Они сели на велосипеды и поехали в город. Там они оставили их на тротуаре рядом с галереей.
В галерее было несколько посетителей. Они медленно прохаживались от одной картины к другой.
Коллега Уизи, Паула, сидела за большим старинным столом в правом дальнем углу зала, где были указаны цены на картины. Это была худенькая веснушчатая женщина с блестящими каштановыми волосами и в больших очках.
Уизи прогуливалась между покупателями, готовая ответить на любой вопрос, который мог бы у них возникнуть. Увидев Колина и Роя, она направилась прямо к ним, натянуто улыбаясь. Колину было совершенно ясно, что, с ее точки зрения, два потных раздетых мальчишки в закатанных джинсах, обсыпанных песком, были определенно несовместимы с ее галереей.
Прежде чем Уизи открыла рот, Рой указал на большое полотно Марка Торнберга и сказал:
— Миссис Джекобс, это потрясающий художник! Потрясающий! Какая глубина! Не сравнить с тем двухмерным хламом, который выпускает большинство художников. А какие детали! Ух!

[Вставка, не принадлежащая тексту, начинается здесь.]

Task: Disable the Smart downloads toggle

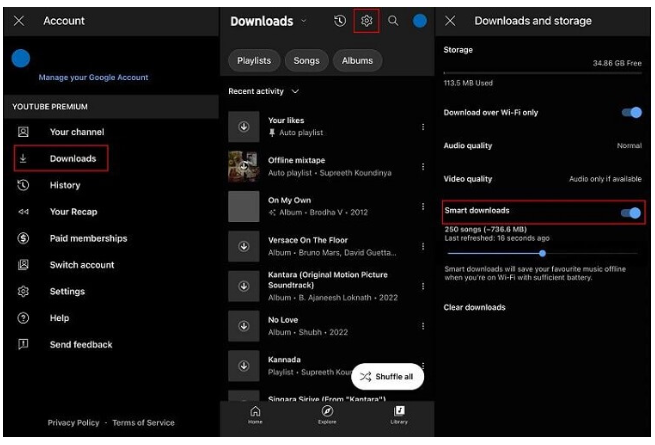Action: pos(630,212)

Такое впечатление, что он старается использовать стиль старых фламандских мастеров в современной трактовке искусства.
Уизи была удивлена замечанием Роя.
Колин тоже. Больше чем удивлен. Оглушен. Глубина? Двухмерное? Фламандские мастера? Он в изумлении уставился на Роя.

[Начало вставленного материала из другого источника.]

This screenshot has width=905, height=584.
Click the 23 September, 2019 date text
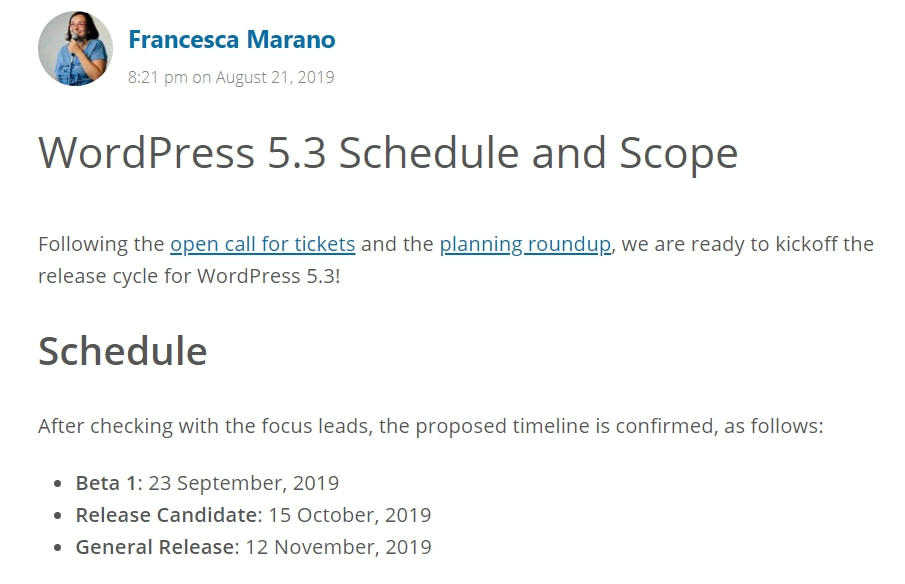244,483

— Ты увлекаешься искусством? — спросила Уизи.
— О да! Я бы хотел специализироваться по искусству в колледже.
— Ты рисуешь?
— Немного. В основном акварели. Но у меня не очень получается.

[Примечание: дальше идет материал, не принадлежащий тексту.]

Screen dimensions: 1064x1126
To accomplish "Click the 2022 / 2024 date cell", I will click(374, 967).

— Я думаю, ты скромничаешь, — заметила Уизи. — И потом, ты глубоко понимаешь искусство — у тебя хороший глаз. Ты попал в самую точку, рассуждая, чего пытается добиться Марк Торнберг.
— Правда?
— Да. Это поразительно. Особенно в твоем возрасте. Марк пытается использовать тончайшие детали и трехмерную технику фламандских мастеров и совместить их с современной чувственностью и современными темами.
Рой посмотрел на другие полотна Торнберга, висевшие на той же стене, и сказал:
— Мне кажется, я нахожу влияние... Якоба Де Витта.
— Точно, — изумленная, ответила Уизи. — Марк — большой поклонник Де Витта. Ты действительно разбираешься в искусстве. Потрясающе!